PROVIDED TEXT
++++++++++

Though it never became law, the terminology began to change. Instead of HMO, the term “health plan” emerged, Brase said.
Hospitals Turned Conglomerates Overseen by Hospitalists
President Barack Obama’s Affordable Care Act (ACA) mandated everyone to have a qualified health plan, she explained.The ACA also created Accountable Care Organizations, as part of the new “Medicare Shared Savings Program,” which she said essentially turns the hospital into a conglomerate that’s in conflict of interest with patients.
“The hospital has become like an umbrella and under it are either the contracted, owned, or employed physicians and clinics,” Brase said. “By virtue of that, if the whole conglomerate can save the government money, [the Accountable Care Organization] can get part of the savings back from the government, which tends to go to the hospital.”
The hospitals began to hire hospitalists and tell physicians—particularly family practice doctors and internists—they couldn’t admit patients or direct patient care at the hospital, Brase said.
“Hospitalists are typically the only ones allowed to make a majority of the decisions about what happens in the hospital because that will allow the hospital to save money and gain a share of those savings back,“ Brase said. ”Ultimately these doctors work for the hospital, their employer, not the patient.”
Likely as a result of the ACA’s shared saving program, many hospitalists around the country have canceled hospital privileges for independent doctors—those who are not employed by the hospital—thus eliminating the doctor’s right to take care of their patients who’ve been hospitalized, she said.
Many hospitalized patients might have been saved during the pandemic if they had been allowed to choose their own doctor, Brase said.
Patients often requested physicians who were willing to treat outside of the government standard-of-care box by prescribing early treatment drugs like ivermectin and hydroxychloroquine, as opposed to pushing late-treatment drugs like remdesivir and mechanical ventilation that too often led to organ failure and death.
Their requests were often denied, Brase said.

++++++++++

EXERCISE DATA
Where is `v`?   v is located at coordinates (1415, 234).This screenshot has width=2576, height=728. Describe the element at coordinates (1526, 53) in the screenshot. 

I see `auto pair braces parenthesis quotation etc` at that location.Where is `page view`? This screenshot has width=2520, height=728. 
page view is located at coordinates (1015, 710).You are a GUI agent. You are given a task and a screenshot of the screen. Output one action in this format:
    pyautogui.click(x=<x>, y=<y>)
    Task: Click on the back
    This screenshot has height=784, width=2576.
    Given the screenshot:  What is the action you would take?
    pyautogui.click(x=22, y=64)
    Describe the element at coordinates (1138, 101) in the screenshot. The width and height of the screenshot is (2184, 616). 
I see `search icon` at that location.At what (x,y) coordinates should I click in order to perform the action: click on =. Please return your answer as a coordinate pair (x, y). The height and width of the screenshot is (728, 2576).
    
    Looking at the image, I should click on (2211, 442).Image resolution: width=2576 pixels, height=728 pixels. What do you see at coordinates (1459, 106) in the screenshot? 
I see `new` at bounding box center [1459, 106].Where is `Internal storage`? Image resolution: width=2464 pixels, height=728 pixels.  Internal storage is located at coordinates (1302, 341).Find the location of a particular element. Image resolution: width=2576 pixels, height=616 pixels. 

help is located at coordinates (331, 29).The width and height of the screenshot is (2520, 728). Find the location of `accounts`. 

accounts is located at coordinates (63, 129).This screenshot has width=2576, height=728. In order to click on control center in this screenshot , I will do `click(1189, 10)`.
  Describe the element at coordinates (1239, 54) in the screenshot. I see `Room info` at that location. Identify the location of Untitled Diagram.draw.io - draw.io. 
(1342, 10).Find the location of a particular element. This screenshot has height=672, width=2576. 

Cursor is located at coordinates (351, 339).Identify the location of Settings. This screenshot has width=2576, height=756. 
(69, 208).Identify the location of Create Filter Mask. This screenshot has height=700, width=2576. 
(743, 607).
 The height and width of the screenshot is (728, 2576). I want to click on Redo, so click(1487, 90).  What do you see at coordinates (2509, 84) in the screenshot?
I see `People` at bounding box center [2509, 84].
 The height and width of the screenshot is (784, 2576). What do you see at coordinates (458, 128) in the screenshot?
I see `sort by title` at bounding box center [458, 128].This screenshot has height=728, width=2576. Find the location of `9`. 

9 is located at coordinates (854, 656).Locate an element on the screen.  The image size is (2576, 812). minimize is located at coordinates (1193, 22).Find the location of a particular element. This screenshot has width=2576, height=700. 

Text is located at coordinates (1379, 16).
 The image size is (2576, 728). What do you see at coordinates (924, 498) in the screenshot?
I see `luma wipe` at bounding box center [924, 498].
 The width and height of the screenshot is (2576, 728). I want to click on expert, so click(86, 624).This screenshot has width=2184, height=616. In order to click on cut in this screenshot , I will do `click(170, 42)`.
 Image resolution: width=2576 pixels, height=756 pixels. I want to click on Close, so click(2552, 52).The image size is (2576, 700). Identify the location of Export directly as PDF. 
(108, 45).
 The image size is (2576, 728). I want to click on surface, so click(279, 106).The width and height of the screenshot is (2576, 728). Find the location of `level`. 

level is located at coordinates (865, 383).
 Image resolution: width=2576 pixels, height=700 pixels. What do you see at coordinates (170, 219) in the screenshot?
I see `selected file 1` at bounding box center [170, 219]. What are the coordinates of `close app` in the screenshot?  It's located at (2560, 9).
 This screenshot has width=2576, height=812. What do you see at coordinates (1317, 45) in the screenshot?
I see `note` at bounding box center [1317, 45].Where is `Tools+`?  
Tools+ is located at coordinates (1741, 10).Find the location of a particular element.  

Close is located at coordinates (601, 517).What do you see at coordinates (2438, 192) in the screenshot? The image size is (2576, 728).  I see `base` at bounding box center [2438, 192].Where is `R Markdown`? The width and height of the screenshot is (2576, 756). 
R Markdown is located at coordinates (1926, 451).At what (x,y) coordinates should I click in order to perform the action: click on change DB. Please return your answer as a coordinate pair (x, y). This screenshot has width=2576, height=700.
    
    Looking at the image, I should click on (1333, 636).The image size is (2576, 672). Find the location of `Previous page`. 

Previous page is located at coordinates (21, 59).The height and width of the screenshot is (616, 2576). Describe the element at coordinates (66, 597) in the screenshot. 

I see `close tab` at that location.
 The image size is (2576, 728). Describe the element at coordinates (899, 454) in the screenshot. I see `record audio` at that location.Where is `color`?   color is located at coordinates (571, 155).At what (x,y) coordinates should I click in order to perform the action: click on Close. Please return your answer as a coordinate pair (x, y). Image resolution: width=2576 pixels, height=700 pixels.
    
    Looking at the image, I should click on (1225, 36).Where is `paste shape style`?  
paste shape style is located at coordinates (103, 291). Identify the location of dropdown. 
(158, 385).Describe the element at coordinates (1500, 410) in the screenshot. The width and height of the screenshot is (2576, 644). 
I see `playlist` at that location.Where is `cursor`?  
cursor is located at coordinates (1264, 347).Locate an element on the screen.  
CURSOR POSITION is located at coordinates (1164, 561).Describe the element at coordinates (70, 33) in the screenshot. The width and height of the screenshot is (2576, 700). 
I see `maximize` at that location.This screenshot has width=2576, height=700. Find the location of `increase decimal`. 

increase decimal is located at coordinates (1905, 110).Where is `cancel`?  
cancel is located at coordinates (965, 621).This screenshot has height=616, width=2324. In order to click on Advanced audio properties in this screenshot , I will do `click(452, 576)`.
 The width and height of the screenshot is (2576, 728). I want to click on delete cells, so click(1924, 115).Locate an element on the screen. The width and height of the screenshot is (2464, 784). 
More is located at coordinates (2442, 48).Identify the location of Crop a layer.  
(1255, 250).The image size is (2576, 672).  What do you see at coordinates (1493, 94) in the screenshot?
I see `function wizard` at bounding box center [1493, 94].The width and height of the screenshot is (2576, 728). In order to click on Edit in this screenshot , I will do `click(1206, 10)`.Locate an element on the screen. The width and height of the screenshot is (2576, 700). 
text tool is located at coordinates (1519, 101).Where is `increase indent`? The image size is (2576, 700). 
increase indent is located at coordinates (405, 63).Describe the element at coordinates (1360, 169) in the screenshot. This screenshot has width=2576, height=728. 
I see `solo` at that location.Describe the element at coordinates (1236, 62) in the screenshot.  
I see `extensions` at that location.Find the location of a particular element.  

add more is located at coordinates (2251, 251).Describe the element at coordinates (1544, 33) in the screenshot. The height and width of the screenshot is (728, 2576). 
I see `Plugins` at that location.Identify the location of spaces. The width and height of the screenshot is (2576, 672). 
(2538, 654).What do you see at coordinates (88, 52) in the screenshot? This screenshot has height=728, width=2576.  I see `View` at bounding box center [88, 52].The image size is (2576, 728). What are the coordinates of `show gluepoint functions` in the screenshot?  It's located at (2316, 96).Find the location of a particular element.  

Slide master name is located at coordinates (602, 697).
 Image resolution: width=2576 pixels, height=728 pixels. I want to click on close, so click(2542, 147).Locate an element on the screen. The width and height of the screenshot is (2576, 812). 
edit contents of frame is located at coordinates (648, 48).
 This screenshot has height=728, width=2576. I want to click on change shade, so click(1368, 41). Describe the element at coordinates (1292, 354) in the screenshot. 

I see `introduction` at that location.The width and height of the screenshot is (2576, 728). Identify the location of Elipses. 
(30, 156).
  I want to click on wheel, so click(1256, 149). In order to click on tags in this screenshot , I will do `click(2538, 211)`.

++++++++++

TASK OBJECTIVE
Return the full text about hospitalists and the Affordable Care Act word for word, with nothing changed.

TASK ANSWER
Though it never became law, the terminology began to change. Instead of HMO, the term “health plan” emerged, Brase said.
Hospitals Turned Conglomerates Overseen by Hospitalists
President Barack Obama’s Affordable Care Act (ACA) mandated everyone to have a qualified health plan, she explained.The ACA also created Accountable Care Organizations, as part of the new “Medicare Shared Savings Program,” which she said essentially turns the hospital into a conglomerate that’s in conflict of interest with patients.
“The hospital has become like an umbrella and under it are either the contracted, owned, or employed physicians and clinics,” Brase said. “By virtue of that, if the whole conglomerate can save the government money, [the Accountable Care Organization] can get part of the savings back from the government, which tends to go to the hospital.”
The hospitals began to hire hospitalists and tell physicians—particularly family practice doctors and internists—they couldn’t admit patients or direct patient care at the hospital, Brase said.
“Hospitalists are typically the only ones allowed to make a majority of the decisions about what happens in the hospital because that will allow the hospital to save money and gain a share of those savings back,“ Brase said. ”Ultimately these doctors work for the hospital, their employer, not the patient.”
Likely as a result of the ACA’s shared saving program, many hospitalists around the country have canceled hospital privileges for independent doctors—those who are not employed by the hospital—thus eliminating the doctor’s right to take care of their patients who’ve been hospitalized, she said.
Many hospitalized patients might have been saved during the pandemic if they had been allowed to choose their own doctor, Brase said.
Patients often requested physicians who were willing to treat outside of the government standard-of-care box by prescribing early treatment drugs like ivermectin and hydroxychloroquine, as opposed to pushing late-treatment drugs like remdesivir and mechanical ventilation that too often led to organ failure and death.
Their requests were often denied, Brase said.